ADHD: microdosing psychedelics could help people gain more mindfulness - what are the UK laws around this?

Magic Mushrooms and LSD may help improve mindfulness in adults with ADHD, after studies have shown how micro-dosing psychedelics is showing promise in treating conditions like depression, anxiety and OCD. 

Mindfulness is the ability to be present and allocate attention to what is currently experienced. However, those with ADHD have difficulting focusing and may be more impulsive.

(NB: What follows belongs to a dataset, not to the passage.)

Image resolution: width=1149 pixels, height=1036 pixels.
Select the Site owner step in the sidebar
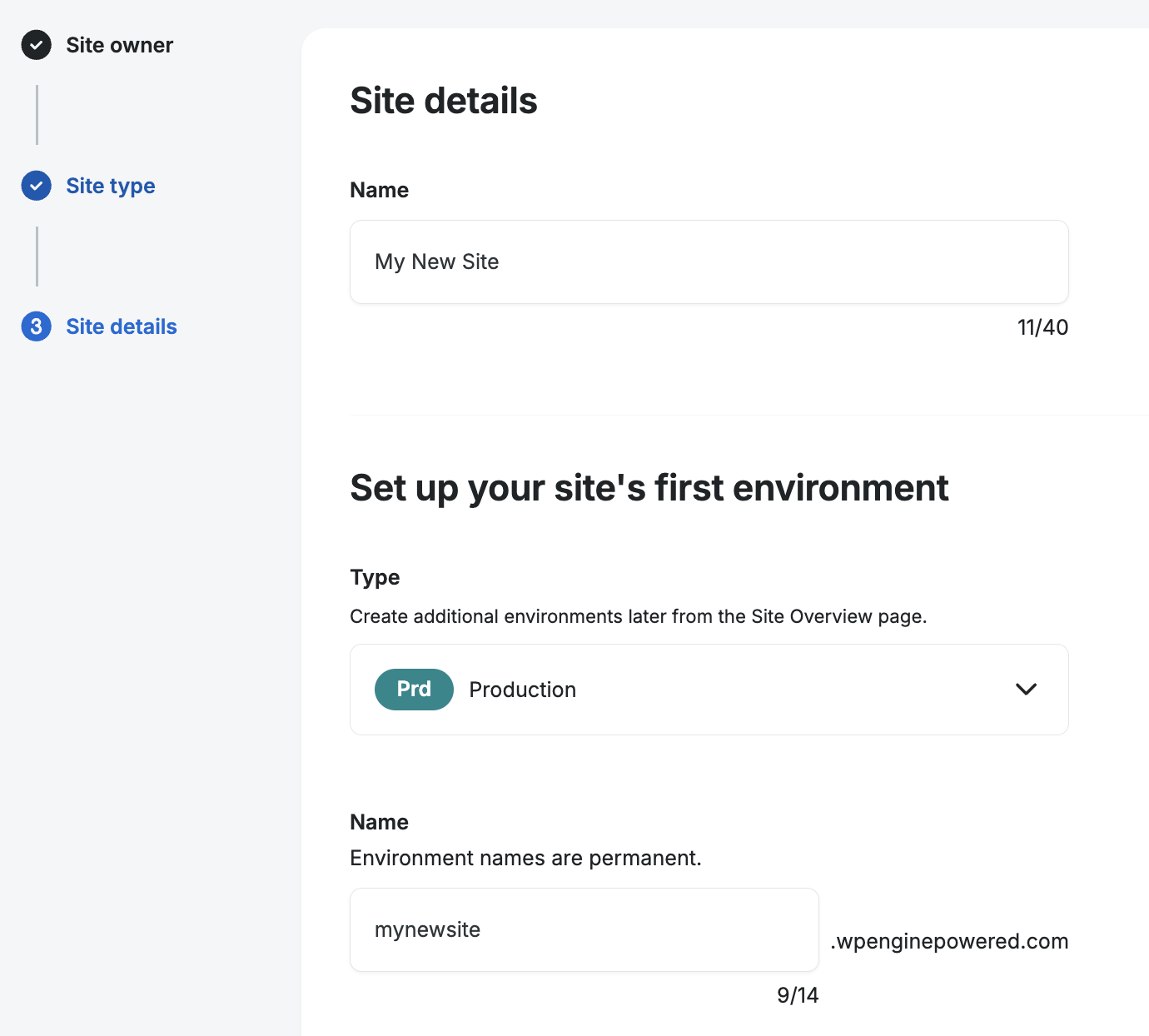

Published in Frontiers in Psychiatry, the researchers looked at 233 adults with ADHD or ADHD-like symptoms who already intended to start microdosing, and collected data two weeks and four weeks after they started. “We found improvements in all facets of mindfulness after four weeks of microdosing,” said study author Eline C. H. M. Haijen. “Their average mindfulness score at the 4 week time point was comparable to mean mindfulness scores of general population samples.” 

Current medications for ADHD include Adderall and Ritalin, which have been proven to be highly effective at treating symptoms. However, these are in short supply, and coupled with the ongoing under-diagnosis in women and social stigma surrounding medication, creates barriers for those struggling to access this effective treatment.

Psychedelics may seem like an experimental method to help with disorders, but research has also revealed how psilocybin therapy can help those with anorexia - although the study is still being tested with further human trials. 

A British company, Small Pharma, has led the first regulated trial for psychedelic therapies which could be used to treat conditions such as depression, as since Brexit, several companies have been approved to test various treatments under new rules.

The Medicines and Healthcare products Regulatory Agency (MHRA) created the Innovative Licensing and Access Pathway (ILAP) with the aim to speed up the time it takes to get new medicines to patients.

When introducing the ILAP in January 2021, Lord Bethell, Minister for Innovation at the time, said: “We are absolutely determined to make sure UK patients can access the latest cutting-edge medicines as quickly as possible to help everybody live longer, healthier and happier lives.

“Now we have left the EU, we have the freedom to innovate and cut red tape to speed up the approval process for new treatments and ensure patient safety is at the heart of everything we do.

“The (licensing and access) pathway represents a totally new way of thinking and is a truly collaborative approach between the healthcare system, the pharmaceutical industry and patients with the common goal of getting the best products to the people who need them as safely and quickly as possible."